Let us have a set of natural numbers $S=\{x_1,x_2,...,x_n\}$ where $n≥4$, $n$ is even, such that all $(x_i\in S)≥0$ and $\sum_{i=1}^nx_i=1$.
Find the maximum value of $\sum_{i=1}^{n-1}(x_i*x_{i+1})$.
My approach to the problem:
We have $x_1,x_2,...,x_n≥0$. Since $x_1+x_2+...+x_n=1$, it implies that any $x_i>1$ is not possible. Further, even if one $x_i=1$, then all other have to be zero.

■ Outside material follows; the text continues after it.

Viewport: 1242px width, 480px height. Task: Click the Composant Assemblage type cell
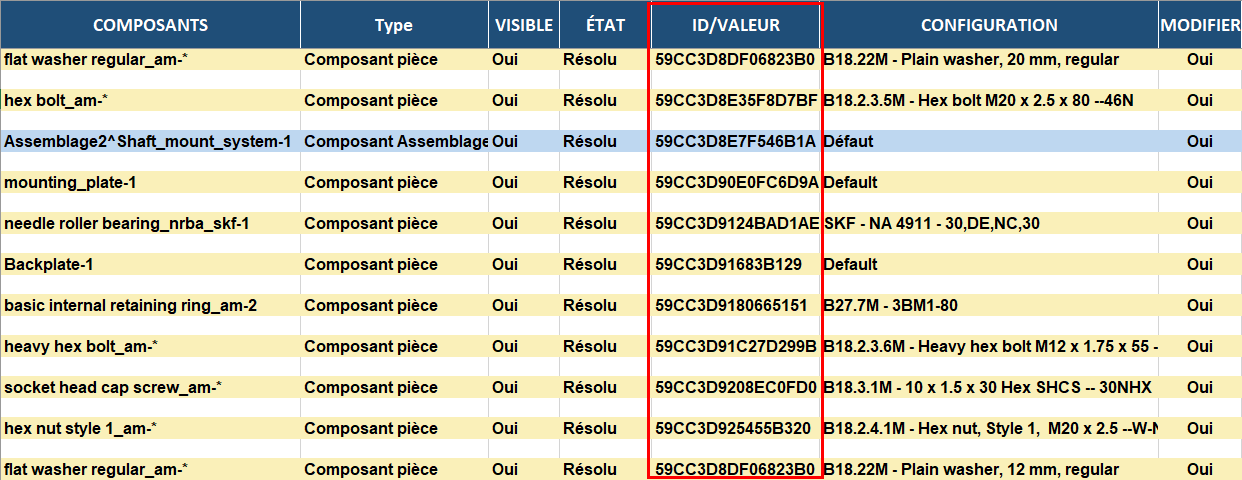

Therefore $0≤x_1,x_2,...,x_n≤1$. Using AM$≥$GM, we have $\frac{x_1^2+x_2^2}{2}≥x_1x_2$ with equality$\iff x_1=x_2$. Now to find $\sum_{i=1}^{n-1}(x_i*x_{i+1})$, we add respective inequalities.$$\frac{x_1^2+2(x_2^2+x_3^2+...+x_{n-1}^2)+x_n}{2}≥x_1x_2+x_2x_3+...+x_{n-1}x_n$$ with equality holding if and only if $x_1=x_2=...=x_n$. It gives $RHS_{max}=\frac{n-1}{n^2}$.
Kindly correct me if there is a mistake. Thank you.
Yes, the maximum value of the sum is $\frac{n-1}{n^2}$.
But the inequality which you have used while solving the problem is not AM-GM inequality. It is RMS-GM inequality ($RMS \ge AM \ge GM \ge HM \ for\ positive\ real\ numbers$).